Convert everything from the line containing "Toggle the Giętarka — linia demo legend entry" down to the line containing "click(522, 366)" into a JSON list of strings, one string per line, with blank lines left out. Leave the pictures out of the answer.

DATA FOR THIS TASK:
▬▬▬▬▬▬
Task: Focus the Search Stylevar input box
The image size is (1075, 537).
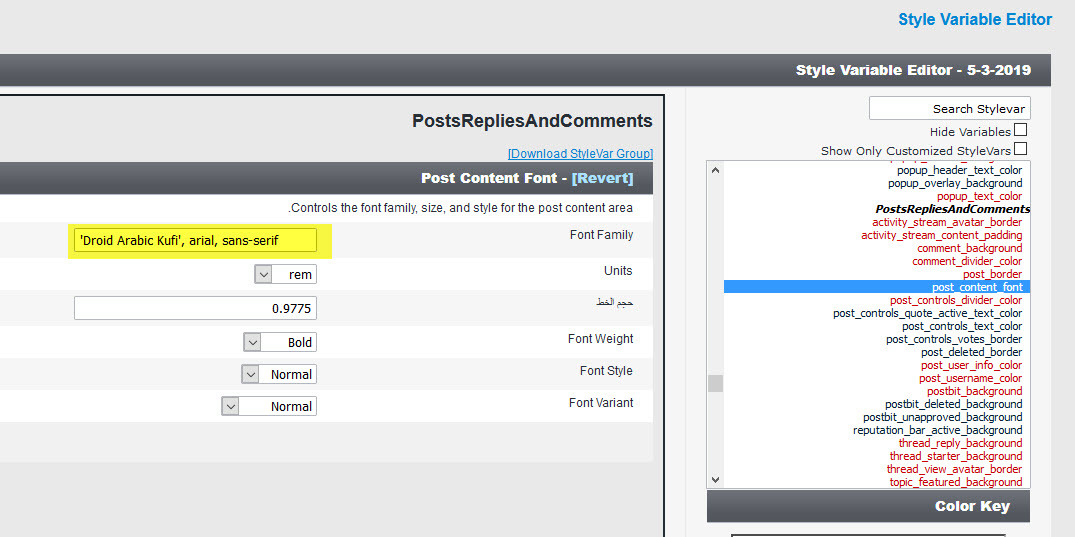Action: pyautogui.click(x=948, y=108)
▬▬▬▬▬▬
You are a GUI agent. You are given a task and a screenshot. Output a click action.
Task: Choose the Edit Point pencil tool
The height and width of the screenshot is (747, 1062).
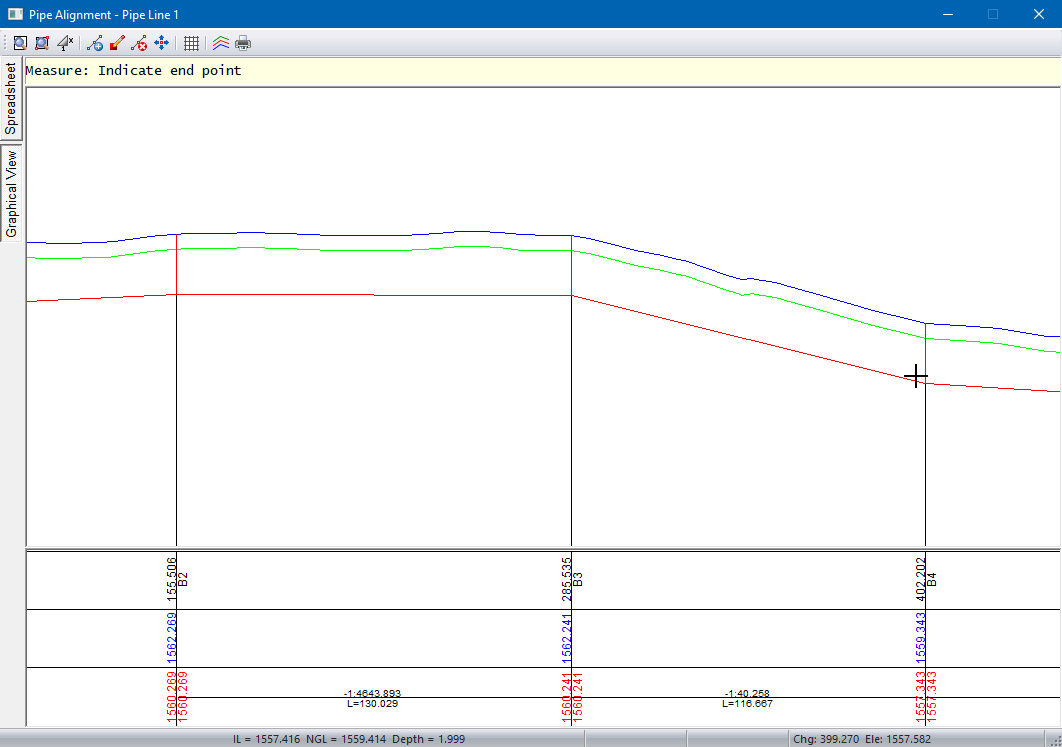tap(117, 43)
▬▬▬▬▬▬
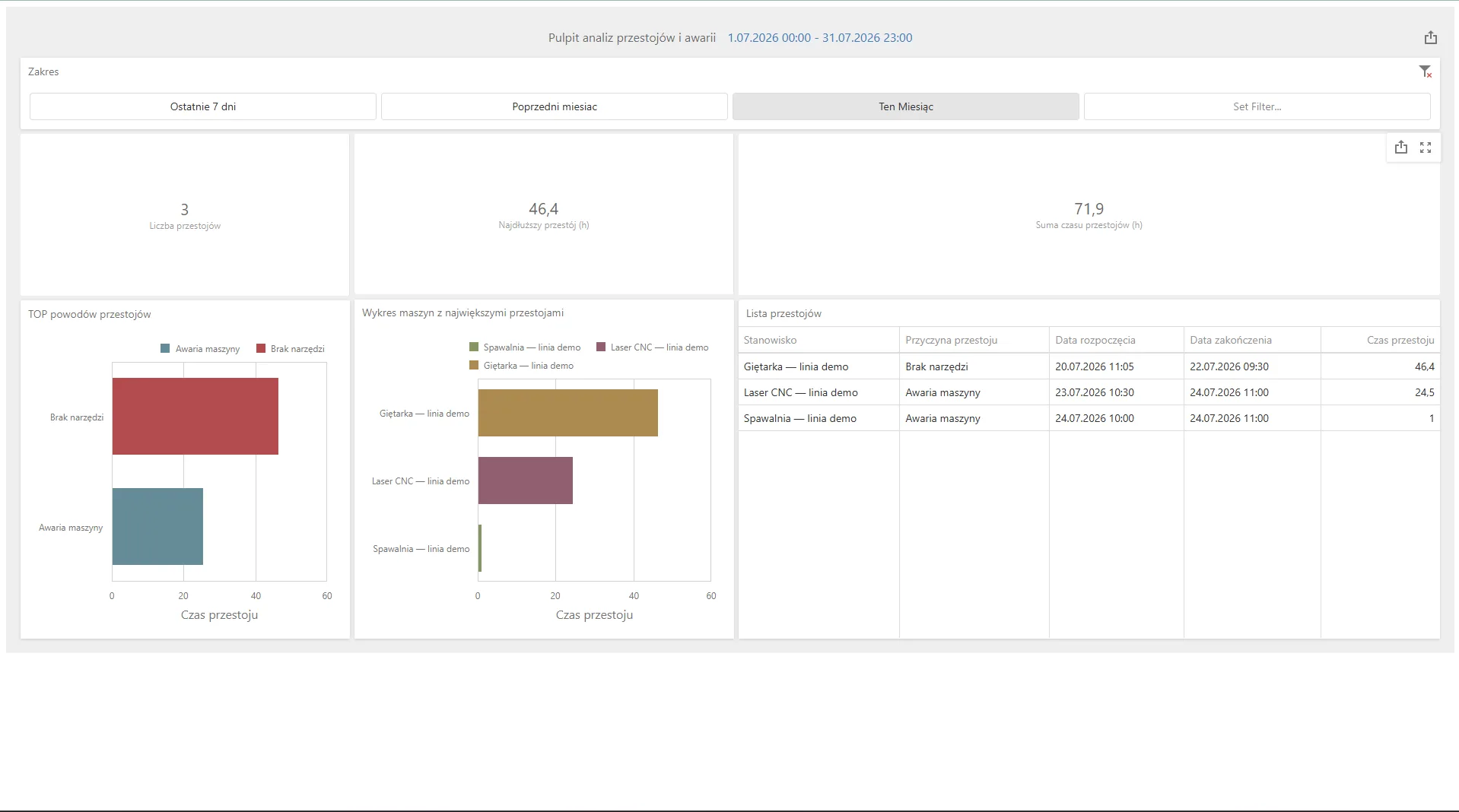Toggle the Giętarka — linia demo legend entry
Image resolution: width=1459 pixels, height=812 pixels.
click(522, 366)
▬▬▬▬▬▬
COMPLETED TASK:
[
  "Toggle the Giętarka — linia demo legend entry",
  "Image resolution: width=1459 pixels, height=812 pixels.",
  "click(522, 366)"
]